Encoding and exchange of chemical information using substructural molecular fragments

COMP 48

Alexandre Varnek, varnek@chimie.u-strasbg.fr, Denis Fourches, and Vitaly P. Solov’ev. Laboratoire d’Infochimie, Louis Pasteur University, 4, rue B. Pascal, Strasbourg, 67000, France
In this presentation, we describe how chemical information can be encoded in substructural molecular fragments, then used for “in silico” design of new compounds.

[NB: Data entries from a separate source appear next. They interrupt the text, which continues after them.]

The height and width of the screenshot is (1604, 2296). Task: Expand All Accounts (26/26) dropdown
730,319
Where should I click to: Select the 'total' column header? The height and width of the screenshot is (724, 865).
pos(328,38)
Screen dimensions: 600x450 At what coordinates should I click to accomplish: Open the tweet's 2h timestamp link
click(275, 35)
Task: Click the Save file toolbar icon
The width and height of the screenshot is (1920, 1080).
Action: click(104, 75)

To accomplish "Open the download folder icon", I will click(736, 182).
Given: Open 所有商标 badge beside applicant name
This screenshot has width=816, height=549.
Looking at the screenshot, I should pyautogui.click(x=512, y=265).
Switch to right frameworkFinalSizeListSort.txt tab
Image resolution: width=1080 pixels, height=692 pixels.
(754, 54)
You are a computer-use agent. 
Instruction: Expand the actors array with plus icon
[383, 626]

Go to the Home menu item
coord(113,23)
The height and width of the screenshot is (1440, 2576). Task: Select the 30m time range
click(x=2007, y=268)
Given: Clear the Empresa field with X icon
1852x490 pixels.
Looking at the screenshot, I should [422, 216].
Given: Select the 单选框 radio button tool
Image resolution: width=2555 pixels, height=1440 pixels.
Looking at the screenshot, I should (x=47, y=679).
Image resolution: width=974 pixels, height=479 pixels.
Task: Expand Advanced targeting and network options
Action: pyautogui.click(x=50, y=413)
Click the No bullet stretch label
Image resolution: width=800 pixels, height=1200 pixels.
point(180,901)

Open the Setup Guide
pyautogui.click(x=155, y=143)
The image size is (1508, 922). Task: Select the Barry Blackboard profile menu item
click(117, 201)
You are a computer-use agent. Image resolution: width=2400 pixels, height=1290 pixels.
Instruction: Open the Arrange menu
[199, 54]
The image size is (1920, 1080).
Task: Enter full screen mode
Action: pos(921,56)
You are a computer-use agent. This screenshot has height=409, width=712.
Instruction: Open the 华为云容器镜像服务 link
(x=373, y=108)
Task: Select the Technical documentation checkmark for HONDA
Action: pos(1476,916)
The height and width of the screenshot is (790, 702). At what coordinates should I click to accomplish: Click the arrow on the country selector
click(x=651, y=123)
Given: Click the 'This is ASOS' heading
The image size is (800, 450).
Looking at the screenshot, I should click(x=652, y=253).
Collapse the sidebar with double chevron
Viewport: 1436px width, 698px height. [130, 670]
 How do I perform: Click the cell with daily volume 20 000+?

The Substructural Molecular Fragments method is based on the representation of a molecule by its fragments and on the calculation of their contributions to a given property. Two different classes of fragments are considered “sequences” and “augmented atoms”. The sequences represent the shortest path between each pair of atoms; their length vary from 2 to 15 atoms An augmented atom represents a selected atom with its first coordination sphere. The both classes of fragments involve either atoms and bonds, or atoms only, or bonds only. Once a given compound is split into constitutive fragments, any its quantitative property is calculated from the fragments contributions using several linear and non-linear fitting equations. The best structure-property models are selected according to statistical criteria. Thus, the information concerning a given data set is stored in the files containing types of fragments, their contributions and corresponding fitting equations. In the framework of the ISIDA project (http://infochim.u-strasbg.fr/recherche/isida/index.php) we have developed a knowledgebase which stores the structure-property models based on fragment descriptors using PostgreSQL environment. Since the model is loaded to the knowledgebase, it immediately becomes available for all users of INTRANET via a client application. The stored models can be efficiently used for a virtual screening of large combinatorial libraries. Several examples of application of chemical information encoded in substructural molecular fragments for “in silico” design of new compounds possessing desirable chemical or biological activities will be given.